Capt. Fritz Duquesne
German spy Fritz Joubert Duquesne claimed he sank the ship
This time he said he posed as a Russian duke to board HMS Hampshire and signalled a German U-boat to sink the ship before fleeing in a lifeboat. He claimed he was awarded the Iron Cross and was photographed wearing the medal.

But history professor Brad Faught, who recently released the book Kitchener: Hero and Anti-Hero, is not convinced.

He says: “Duquesne seems to have been a serially opportunistic attention seeker.” Others believed the Russian communists betrayed the details of Kitchener’s secret mission to the Germans as neither side wanted him to boost the Tsar’s army.

But some claimed it was actually the British who murdered their own War Secretary, as he had served his purpose in recruiting a new army and his political opponents wanted him out of the way. That theory was fuelled by locals on Orkney, who claimed they were prevented from using their lifeboats.

Oscar Wilde’s ex-lover Lord Alfred Douglas even claimed Churchill was involved in a conspiracy to kill Kitchener and misrepresent Britain’s victory at Jutland as a defeat, to undermine share prices, meaning business associates could buy cheap and sell at an enormous profit.

British poet Lord Alfred Bruce Douglas
British poet Lord Alfred Bruce Douglas claimed Churchill plotted to kill Kitchener for financial reasons (Photo: Getty)
Churchill convinced Westminster to launch a libel action to clear his name and Douglas was jailed for six months.

Dr Faught says: “It was probably nothing more than a wild-eyed and spurious celebrity attack to implicate Churchill but it was salacious enough that it rocked the boat for a while.”

In 1926, journalist Frank Power claimed a fisherman found Kitchener’s body washed up in Norway and he brought a sealed coffin to the UK. It was felt an inquest was needed – and the coffin was opened to reveal it contained tar, used to mimic the weight of a body.

And there were more outlandish theories.
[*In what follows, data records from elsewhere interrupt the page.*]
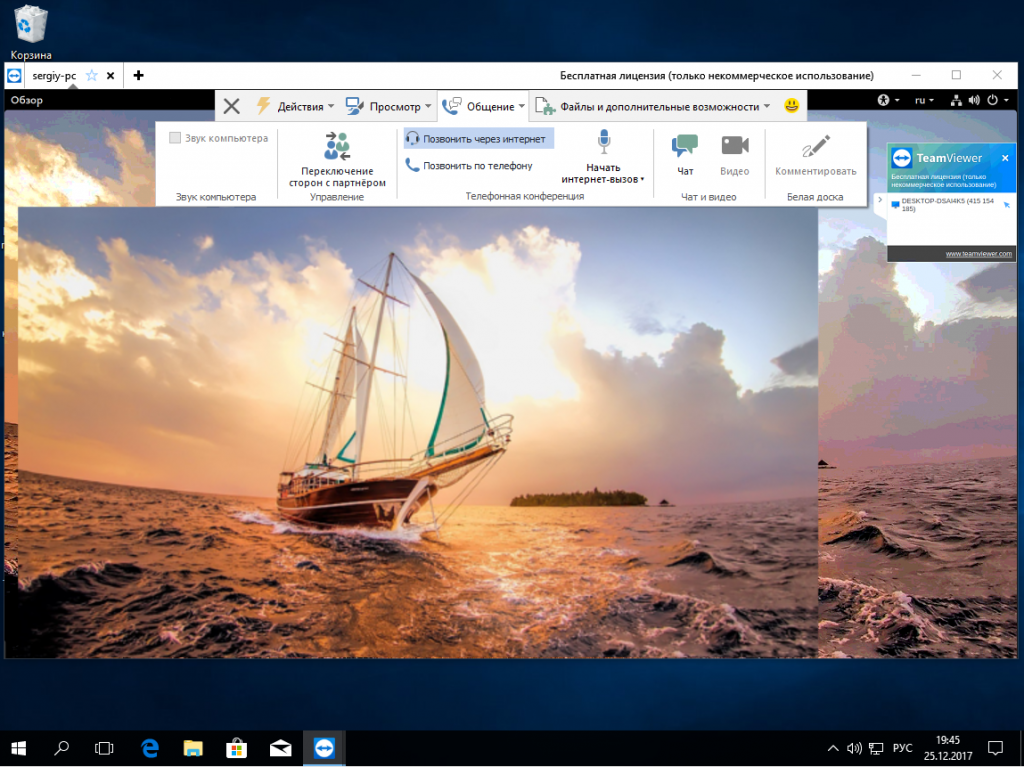Toggle the Звук компьютера checkbox
This screenshot has height=767, width=1024.
[x=176, y=138]
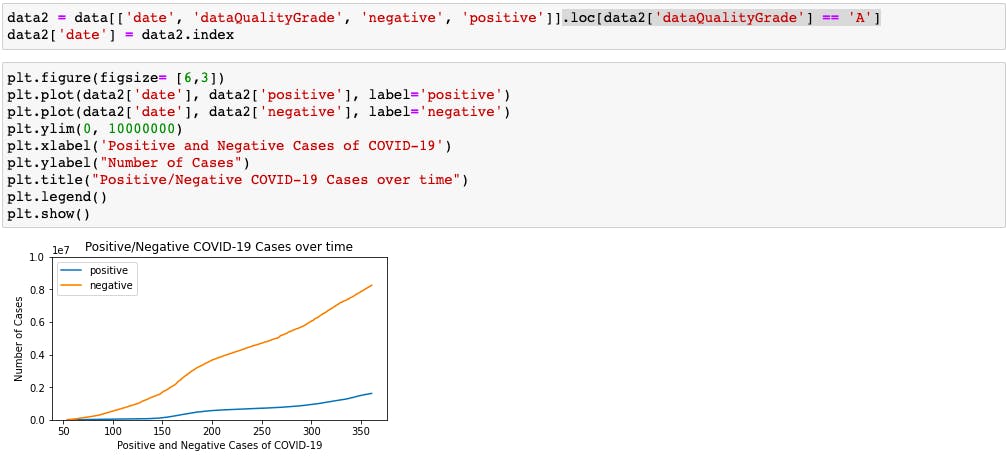The width and height of the screenshot is (1006, 469).
Task: Click the x-axis label below the chart
Action: (219, 445)
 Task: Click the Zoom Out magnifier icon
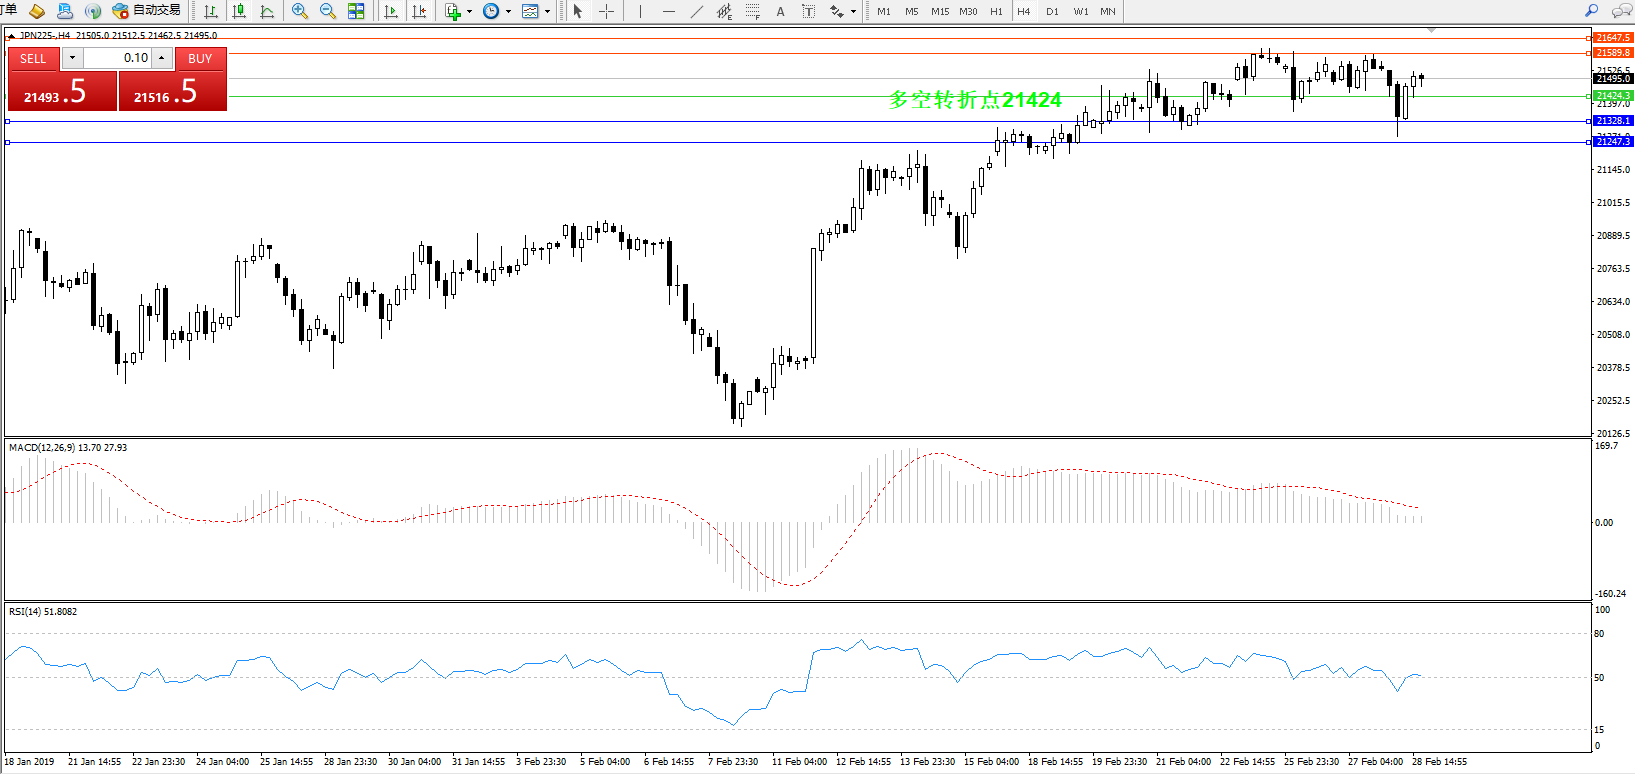tap(327, 11)
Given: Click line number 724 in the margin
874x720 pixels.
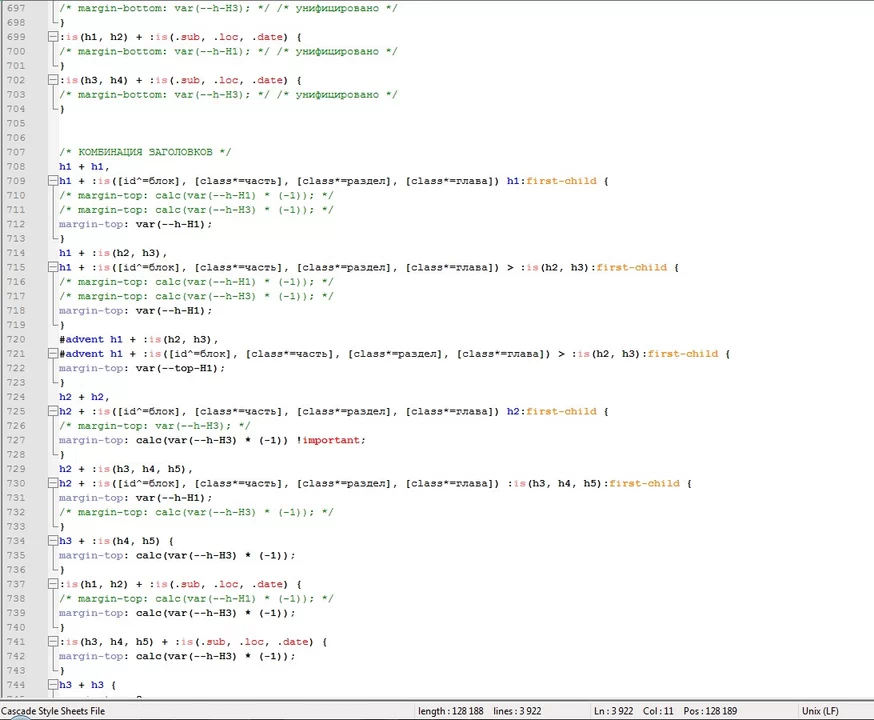Looking at the screenshot, I should (x=15, y=397).
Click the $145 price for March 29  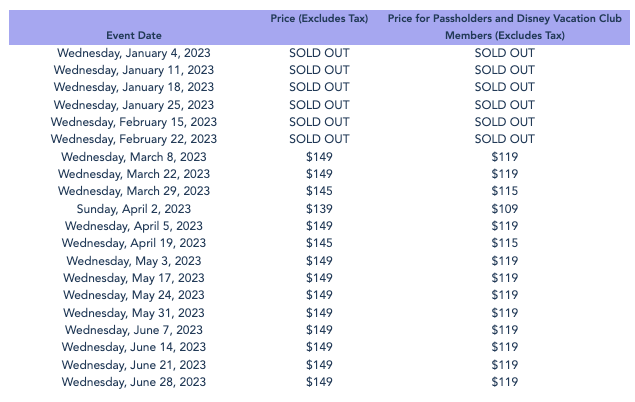(319, 191)
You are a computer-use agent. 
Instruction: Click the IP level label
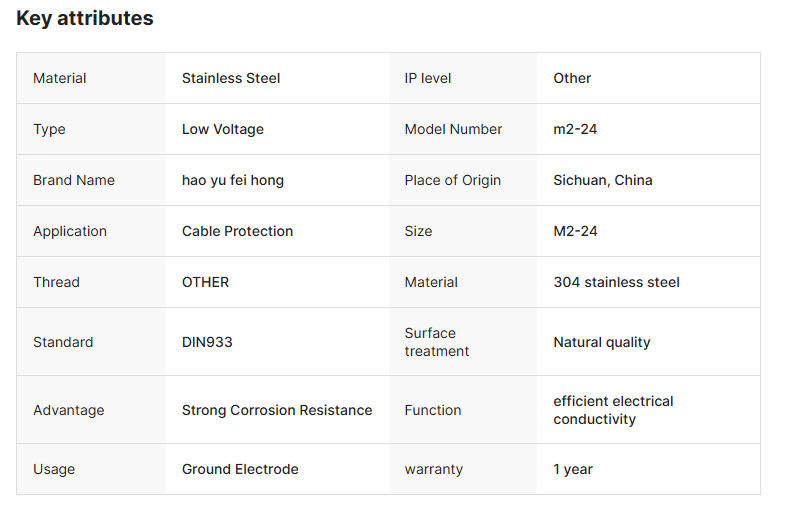point(428,78)
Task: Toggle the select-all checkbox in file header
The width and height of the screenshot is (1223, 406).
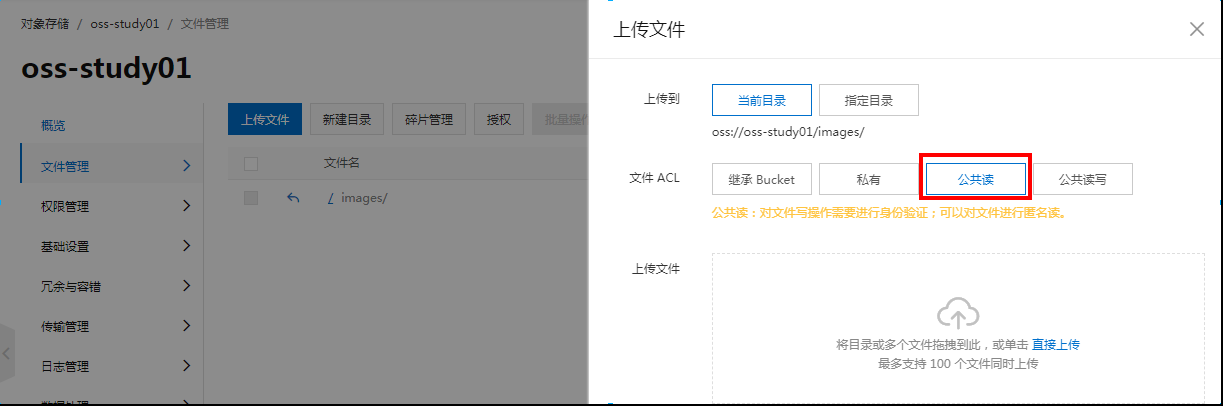Action: pos(251,163)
Kitchener was a Freemason and some said the secret society helped him start a new life.


How the Mirror reported Kitchener's funeral
There were even claims he reached Russia and became Joseph Stalin, though this seemed to mostly be based on their similar facial characteristics.

Dr Faught says: “The conspiracy theories were partly a result of the shock the nation felt and a result of the secrecy about Kitchener’s mission and the remote location of his death.

"It was also largely about the inability to produce a body. They could never prove he died.

“But in terms of how people die in war, it was pretty conventional. The Battle of Jutland had just ended so he was sailing into a high risk area. One in particular, U-boat 75, set up a field of 20 or so mines and it seems the Hampshire tripped the field. It was a complete naval disaster but a conspiracy seems unlikely.”